In humans, JAKinibs are approved for the treatment of multiple immune mediated diseases such as rheumatoid arthritis and psoriasis17. In dogs, oclacitinib has also been used off-label to successfully treat several autoimmune and immune-mediated conditions.
In 2017, Aymeric and Bensignor presented a case of a five-year-old German shepherd cross-breed with refractory subepidermal blistering dermatosis18.
This dog had been treated with prednisolone at 1.2mg/kg twice daily; however, developed severe adverse effects and relapse, when the prednisolone dose was reduced.
A complete resolution of clinical signs was noted after one month of oclacitinib therapy at 0.5mg/kg twice a day and no relapse was observed after 12 months of treatment18.
Oclacitinib has also shown to be effective in the management of vasculopathic conditions, which are presumed to be of immune-mediated origin.

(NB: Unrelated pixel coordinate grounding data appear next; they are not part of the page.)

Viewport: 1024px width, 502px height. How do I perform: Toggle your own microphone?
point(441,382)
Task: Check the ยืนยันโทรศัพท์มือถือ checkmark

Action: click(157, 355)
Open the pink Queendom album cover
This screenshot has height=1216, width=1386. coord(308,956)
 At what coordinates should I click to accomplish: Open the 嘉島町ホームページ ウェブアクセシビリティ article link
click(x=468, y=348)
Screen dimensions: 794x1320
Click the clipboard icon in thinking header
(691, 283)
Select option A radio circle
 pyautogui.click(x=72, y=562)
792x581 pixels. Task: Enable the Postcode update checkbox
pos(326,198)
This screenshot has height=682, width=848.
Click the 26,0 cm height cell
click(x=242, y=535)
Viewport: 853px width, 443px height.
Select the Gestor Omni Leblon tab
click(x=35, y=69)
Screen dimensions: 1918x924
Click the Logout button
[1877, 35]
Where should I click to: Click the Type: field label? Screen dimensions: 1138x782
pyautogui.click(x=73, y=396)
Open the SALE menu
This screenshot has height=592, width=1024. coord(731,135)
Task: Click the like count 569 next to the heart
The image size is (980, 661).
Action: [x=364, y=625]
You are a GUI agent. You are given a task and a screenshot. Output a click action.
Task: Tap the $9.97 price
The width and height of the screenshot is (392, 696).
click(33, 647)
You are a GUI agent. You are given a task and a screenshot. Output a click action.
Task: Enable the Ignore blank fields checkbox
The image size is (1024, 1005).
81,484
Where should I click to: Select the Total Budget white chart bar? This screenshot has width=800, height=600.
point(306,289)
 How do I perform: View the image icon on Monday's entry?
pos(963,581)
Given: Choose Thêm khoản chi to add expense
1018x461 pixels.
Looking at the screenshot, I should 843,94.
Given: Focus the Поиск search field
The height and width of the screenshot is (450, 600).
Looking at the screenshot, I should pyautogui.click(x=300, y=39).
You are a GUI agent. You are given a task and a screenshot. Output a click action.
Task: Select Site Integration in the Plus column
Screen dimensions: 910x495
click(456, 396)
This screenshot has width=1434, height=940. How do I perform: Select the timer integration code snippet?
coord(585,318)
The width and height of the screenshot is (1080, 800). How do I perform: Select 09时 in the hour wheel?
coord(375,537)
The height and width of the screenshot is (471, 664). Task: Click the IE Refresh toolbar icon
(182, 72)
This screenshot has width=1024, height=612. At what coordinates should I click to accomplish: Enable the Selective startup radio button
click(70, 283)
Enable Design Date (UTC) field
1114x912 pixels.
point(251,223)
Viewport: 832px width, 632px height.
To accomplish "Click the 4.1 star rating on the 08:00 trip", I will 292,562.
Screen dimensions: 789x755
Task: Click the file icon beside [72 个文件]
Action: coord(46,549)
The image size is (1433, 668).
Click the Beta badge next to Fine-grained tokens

Vercelli and Cornegliani first described the effectiveness of oclacitinib in idiopathic ear-tip vasculitis unresponsive to previous treatments19.
In 2018, Pulsoni et al described treatment success in two dogs with juvenile onset ischemic dermatopathy20, and later Levy et al described four cases of juvenile-onset ischaemic dermatopathy that were treatment refractory, and rapidly and durably responded to oclacitinib administration21.
Recent reports published revealed the efficacy of oclacitinib also in hyperkeratotic erythema multiforme in two dogs and in a case of pemphigus foliaceus in cat22,23.
Oclacitinib’s mechanism of action in these cases is unknown and only speculative; however, its effectiveness in the presented conditions makes this therapeutic option very promising when managing cutaneous immune-mediated conditions.